EXTRACT PROVIDED:
********

InsuranceLake Developer Guide

This section provides details for developing with InsuranceLake.

Local AWS CDK Deployment
Local AWS Glue and Apache Spark Development
- Local Apache Iceberg Development in Glue v4
- Visual Studio Code
Codebase
- Source Code Structure
- Transformation Modules
Code Quality
- Style Guide for Python Code
- AWS Glue Job/Apache Spark Code
Unit Testing
Copy OpenSource Git Repositories
CodeCommit Instructions
- CodeCommit as a mirror repository
- CodeCommit as a main repository
Known Issues

Local AWS CDK Deployment

Reference the AWS CDK Instructions for standard AWS CDK project setup.

Prerequisites include:

Python (Python 3.9 or later, Python 3.12 recommended)
Node.js (CDK uses Node.js)

Local AWS Glue and Apache Spark Development

To setup a local AWS Glue and Apache Spark environment for testing, use the AWS-provided Glue Docker container image which can be retrieved from the AWS Glue Dockerhub repository. Ensure you use the right tag for the version of AWS Glue used in the stack (currently v5).

For detailed instructions on setting up a local AWS Glue and Apache Spark environment, refer to the following guides:

AWS Glue Data Quality is not available in the AWS Glue Docker images.

Local Apache Iceberg Development in Glue v4

AWS Glue v5 already includes the libraries to enable local development and testing of Apache Iceberg tables.

Local development and testing of Apache Iceberg tables is possible using the AWS-provided Glue Docker container. To enable this capability, the Docker container needs one or two additional libraries.

Spark with Scala runtime Jar
- Required to run unit tests
aws-bundle Jar
- Required for integration testing or local running and debugging with an AWS session

Both JAR files can be downloaded from the Apache Iceberg Releases page. The last versions known to work with AWS Glue 4.0 are iceberg-spark-runtime-3.3_2.12-1.5.2.jar and iceberg-aws-bundle-1.5.2.jar.

To enable these libraries, copy them to the /home/glue_user/spark/jars/ location in the AWS Glue Docker image.

********

GIVEN MATERIAL:
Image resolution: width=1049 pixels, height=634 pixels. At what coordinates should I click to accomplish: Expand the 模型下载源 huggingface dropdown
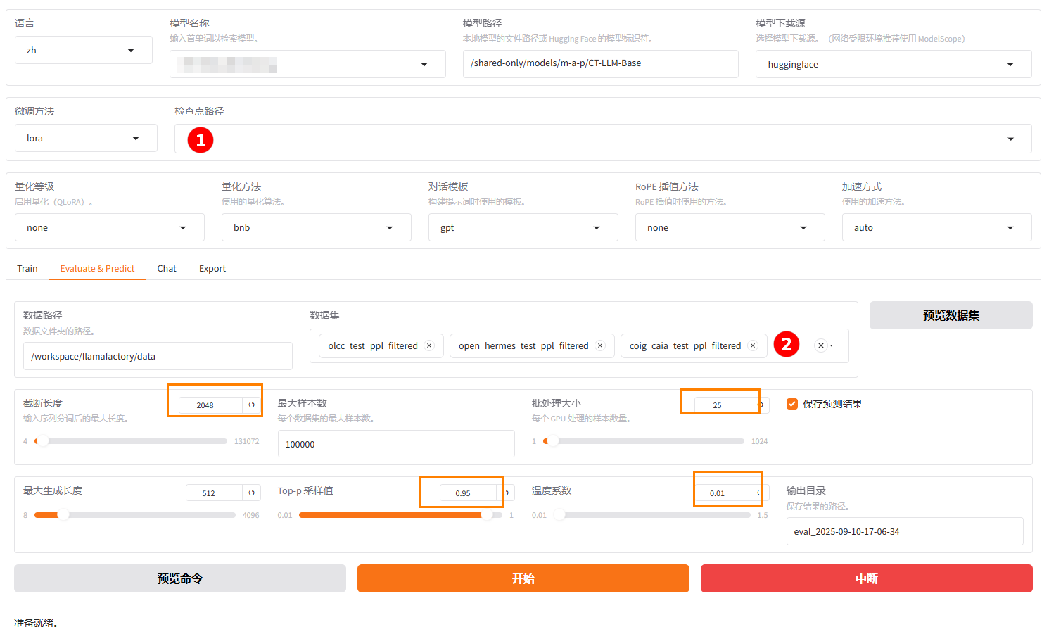tap(893, 65)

********

PROBLEM STATEMENT:
Reproduce the passage of the InsuranceLake developer guide word for word, starting at "Local development and testing of Apache Iceberg tables is" and ending at "Glue Docker image.".

EXPECTED ANSWER:
Local development and testing of Apache Iceberg tables is possible using the AWS-provided Glue Docker container. To enable this capability, the Docker container needs one or two additional libraries.

Spark with Scala runtime Jar
- Required to run unit tests
aws-bundle Jar
- Required for integration testing or local running and debugging with an AWS session

Both JAR files can be downloaded from the Apache Iceberg Releases page. The last versions known to work with AWS Glue 4.0 are iceberg-spark-runtime-3.3_2.12-1.5.2.jar and iceberg-aws-bundle-1.5.2.jar.

To enable these libraries, copy them to the /home/glue_user/spark/jars/ location in the AWS Glue Docker image.